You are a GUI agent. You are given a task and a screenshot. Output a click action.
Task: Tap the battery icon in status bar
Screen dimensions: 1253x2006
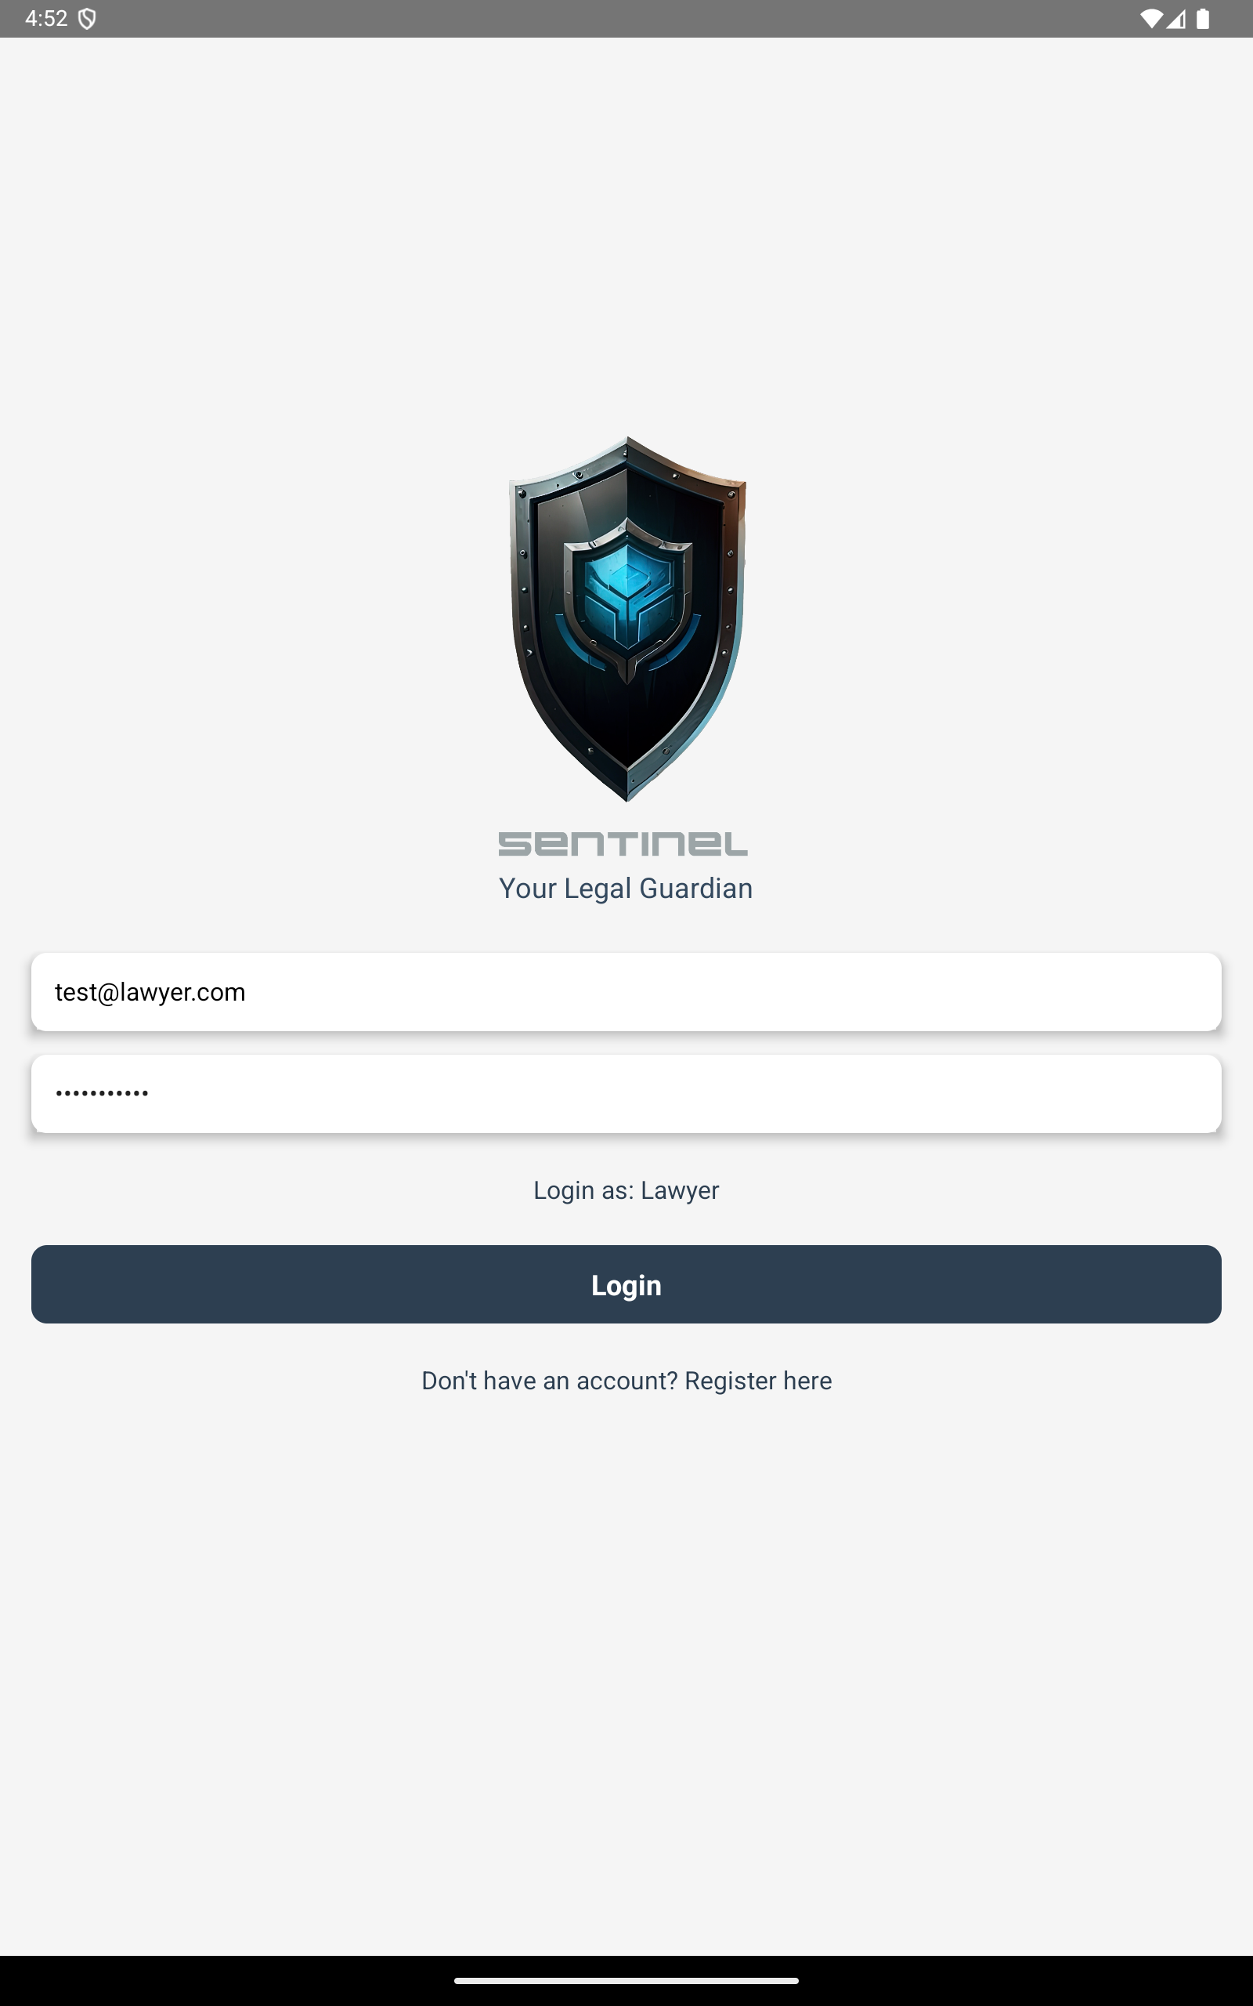pyautogui.click(x=1203, y=18)
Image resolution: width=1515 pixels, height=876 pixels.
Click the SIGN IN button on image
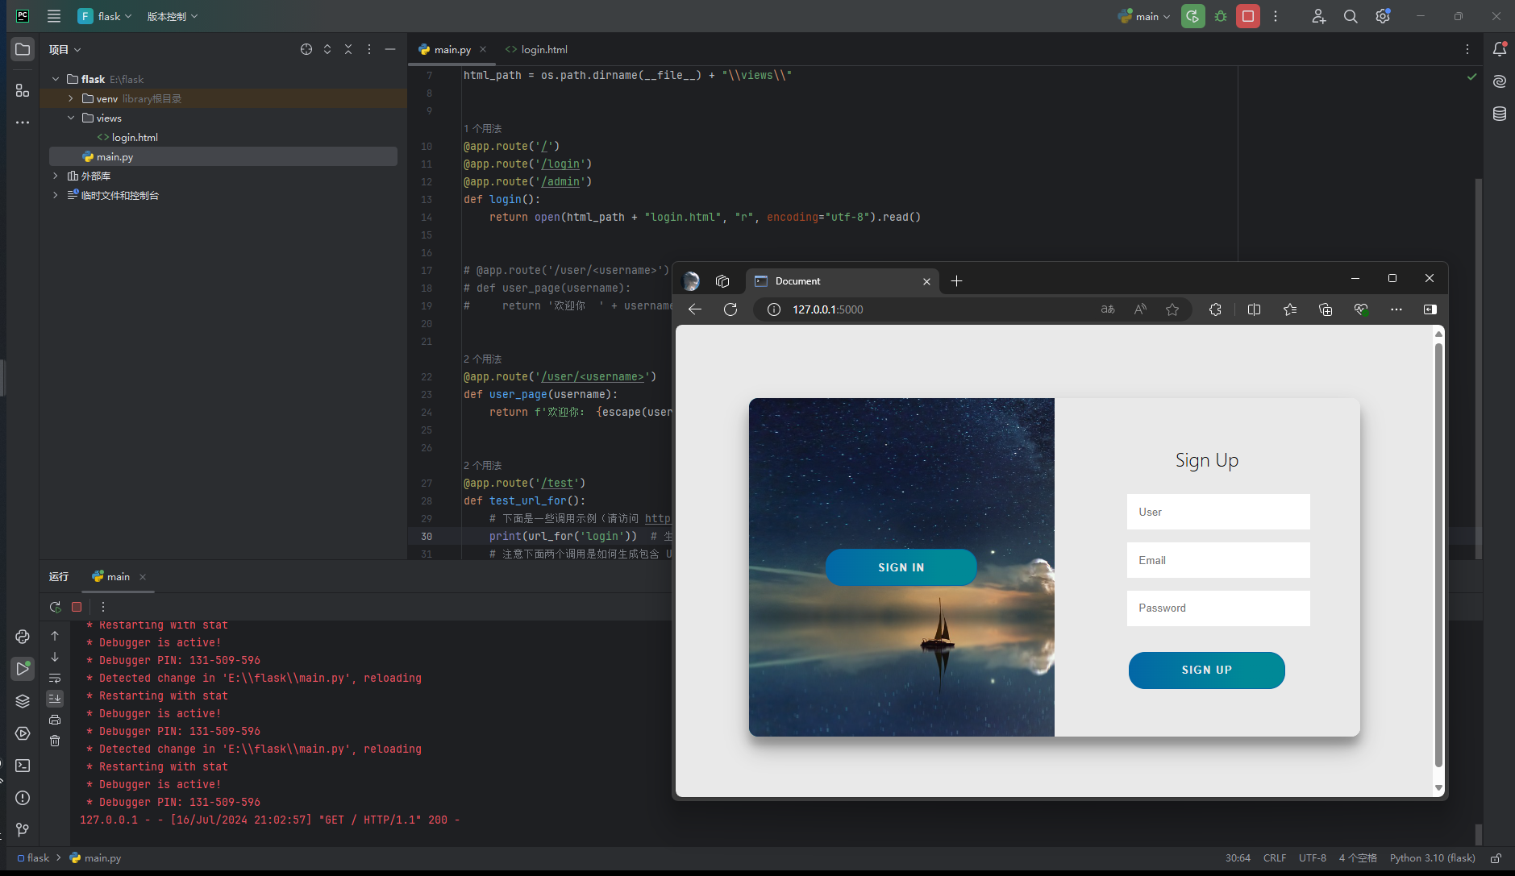(x=901, y=567)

:: TASK DETAILS ::
What you return must match the entries above exactly, apart from the pictures, which are left out.

:: SOLUTION FOR THIS TASK ::
You are a GUI agent. You are given a task and a screenshot. Output a click action.
Task: Tap the battery icon in status bar
Screen dimensions: 1253x2006
pyautogui.click(x=1203, y=18)
Image resolution: width=1515 pixels, height=876 pixels.
Click the SIGN IN button on image
(x=901, y=567)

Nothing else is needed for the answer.